We examined a global database (21) containing *MSY* and harvest rate assessments spanning 1961–2009 for 217 fisheries managed by 21 national and international institutions. These fisheries, accounting for the majority of total harvest volume from the developed world, are considered cooperatively managed (21) and likely satisfy both the exclusive-access and slow-institution assumptions (but see *SI Appendix*, *Ecological Response to Harvest Rate* for evidence of certain violations). We used country-level economic costs (variable cost plus subsidy) and benefits (landing value) for 1990–2000 (22) (*Materials and Methods*, *Evaluating the Model with Data*) to estimate a constant *γ* for each fishery. We used the first reported (not necessarily inception) harvest rate of each fishery (the binary of whether *F*_{o} > *F*_{MSY}) as its initial condition.

Aggregate harvest rate data did not suggest bimodality [mean log_{2}(*F*/*F*_{MSY}) = −0.50; Fig. 2*D*]. This unimodality also held for the subset of fisheries with low *MSY* and cost/benefit ratios (“ecologically constrained” fisheries), including smaller northeastern and West Coast US fisheries. These fisheries had long-run (up to 2002–2009) harvest rates distributed evenly around *F*_{MSY} regardless of initial conditions (from 1961 to 2000, Fig. 2*A*). In contrast, fisheries with high *MSY* and cost/benefit ratios (such as cod and herring) revealed bimodality (“economically constrained” fisheries, Fig. 2 *B* and *C*). These fisheries included many northeastern US and European fisheries that overharvested initially (1961–1991) and continued to do so (*F*^{*+}, up to 2007–2009), as well as many West Coast US, multinational Atlantic, and Indian Ocean fisheries that harvested at lower levels initially (1961–1989) and remained at low levels through time (*F*^{*−}, up to 2002–2009; *SI Appendix*, Tables S1 and S2).

We tested for conditional path dependence by iteratively fitting our model (*Materials and Methods*, *Evaluating the Model with Data*) with one free parameter (*N*, Eq. **8**) to the observed mean harvest rates, cost/benefit ratios, and *MSY* values (Fig. 2*E*). The initial condition (*F*_{o} > *F*_{MSY}) determined whether *F*^{*+} or *F*^{*−} was the expected solution in the path-dependent regime. The fitted model explained 29% of the variation in mean harvest rates [bootstrapped 95% CI, 19–39%], with an estimated *n* = 11.2 [10.3–12.2] (*SI Appendix*, Fig. S7 for sensitivity analysis). This *N* is close to independent proxies for the number of substitutable fisheries (10.3; *SI Appendix*, *Independent Proxies of N*) and places 93% [84–96%] of fisheries in the path-dependent regime (*SI Appendix*, Fig. S8). A permutation test (Fig. 3*A*) revealed that the model explained the observations significantly better than under a null hypothesis of no relationship between *γ*ln(*MSY*) and harvest rates (*P* = 0.7 × 10^{−4}).
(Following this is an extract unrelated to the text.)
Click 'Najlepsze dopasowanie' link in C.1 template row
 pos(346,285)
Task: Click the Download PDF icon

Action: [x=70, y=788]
The predicted path dependence explained observed harvest rates, and *R*^{2} dropped to −0.11 when *F*^{*−} or *F*^{*+} was eliminated. Dropping *F*^{*+} is equivalent to assuming that institutions are relatively fast (*SI Appendix*, *Comparison to Previous Theories*). An analysis of interannual changes also supported the slow-institution assumption at *γ*ln(*MSY*) > 13.5, which is where the path-dependent model strongly differs from fast-institution models (*Materials and Methods*, *Institution Speed* and Fig. 3*B*). In addition, single-equilibrium economic models (19) that included cost in other forms (that is, not proportional to harvest volume) explained less of the variation in the data (maximum *R*^{2} = 0.027; *SI Appendix*, *Alternative Cost Models*). Our model outperformed a more flexible statistical model with separate means for the two initial condition groups (“statistical bimodality,” *R*^{2} = 0.27, ΔAIC = 7.9; *SI Appendix*, *Path-Dependence and Bimodality*). Additional robustness checks to control for temporal autocorrelation (*SI Appendix*, Figs. S9 and S10), regional autocorrelation (nonindependence), and multiple productivity states (30) (*SI Appendix*, Fig. S11*A*) showed that the model remained significant with nearly identical *N* estimates (*SI Appendix*, *Model Time Delay and Autocorrelation*, *Regional Autocorrelation and Permutation*, and *Alternative Productivity States*).

Temporal variances and autocorrelations may be elevated near certain thresholds—low *γ*ln(*MSY*) in our case—where the system has a shallow basin of attraction (35). We found greater temporal harvest rate variances near the bifurcation threshold at low *γ*ln(*MSY*) (*P* = 0.014; Fig. 3*C*), as expected, but no evidence of elevated autocorrelation (*P* = 0.86). The higher variance may represent within-fishery signals of conditional path dependence.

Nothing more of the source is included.